Sometimes writing a will is just not enough. It’s a great start, and everyone should do it – immediately, there is no point waiting for something momentous to happen because life has a funny way of surprising us all, and not always in a good way – but simply writing your will and filing it away is not the end of the matter. Not always. And if you don’t tie up the final loose ends, studies suggest that your loved ones could lose out on almost £10,000.
This is due to not being able to find the assets listed within the will. Almost 40 percent of people who are named as beneficiaries have spent money (around £2,500) on solicitors in order to find missing assets which have been named in the will but aren’t immediately obvious, or which cannot be accessed – this could be because the deceased has forgotten to note down passwords and account numbers.
It can cost a lot of money to look for these lost assets, and there is no guarantee that they will be found. Therefore it is important to make sure that your loved ones will be able to find the information, and in some cases the assets themselves, they need in order to receive the bequest they were left.

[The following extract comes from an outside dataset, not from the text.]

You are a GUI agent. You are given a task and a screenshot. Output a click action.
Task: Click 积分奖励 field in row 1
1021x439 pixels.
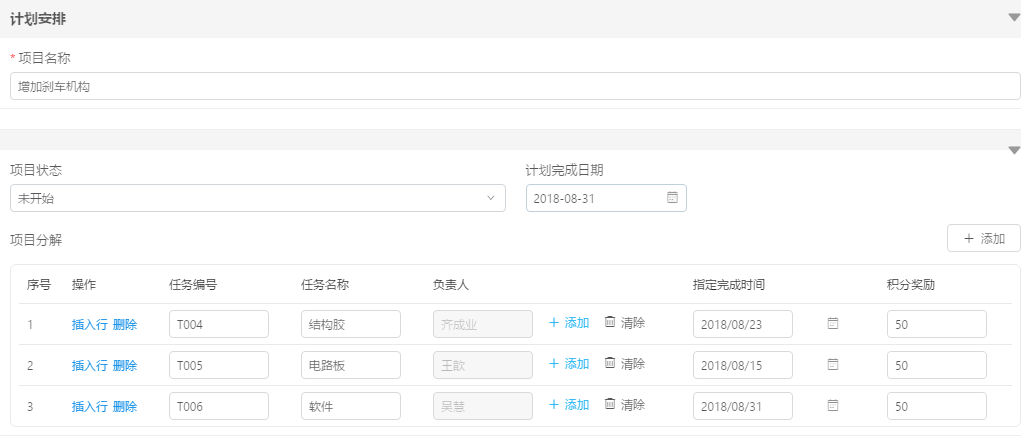point(936,324)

Of course, it’s not a good idea to leave your online banking passwords and so on written down and left in a drawer with your will, but one way to do it that is not only secure but will make things easier and quicker after you have died is to note everything down, put it in a sealed envelope, and leave it with your solicitor until your will needs to be executed. Should the information change in the meantime, a new list of passwords etc will need to be handed across, but as long as it is all kept up to date, it will make the probate process much less hard than it otherwise would have been, and it will ensure your loved ones receive the assets you want them to.
Death isn’t something anyone particularly likes to think about; it’s not the most lovely of ideas to dwell on. And yet, it is inevitable. One way or another, we will all die, so although it is an unpleasant thought, it is something that must be discussed at least once – and that it when you write your will. Without a will, ensuring that your legacy is passed on in the way you want it to be will be almost impossible, and no will can also cause long lasting disputes and family feuds. Is that the legacy you want to leave behind? Is that how you want to be remembered, as the one whose death sparked an argument that broke a family apart?
That’s not a legacy anyone wants to leave.
Therefore, it is essential that everyone writes a will, to stop this kind of thing from happening.
We spend our entire lives building up a collection of possessions and money. We work for it, we strive for it, we sometimes make ourselves ill because of it. So making sure that it is all passed on in the way we want is the least we can do for ourselves and others.
Leaving the writing of a will until retirement can mean it is left too late. It is best to write one much earlier. Some people feel it is the right time to write a will when they have children, or buy a house, or get married. It is something big in their lives that means their death will directly affect others – a child, spouse, or the person who is left to look after the house. And with some people (a growing number) marrying twice or more, making a will becomes even more important. In order for children from all relationships to gain an equal share of the estate, a will has to be written, otherwise the intestacy rules could preclude some from what they are entitled to. Equally, if you are still legally married buy separated, and have moved on to a new relationship, it would, with no will, be your spouse who would inherit, even if you didn’t want them to.
Many people don’t write a will because they believe they have nothing to leave after they die. With fewer people owning their own house, that consideration isn’t thought of. But it’s not just about money and property. Finances don’t necessarily come into it, and anyway, the value of an estate could be much higher than anyone realises due to various bank accounts and other assets that haven’t been thought of in a little while.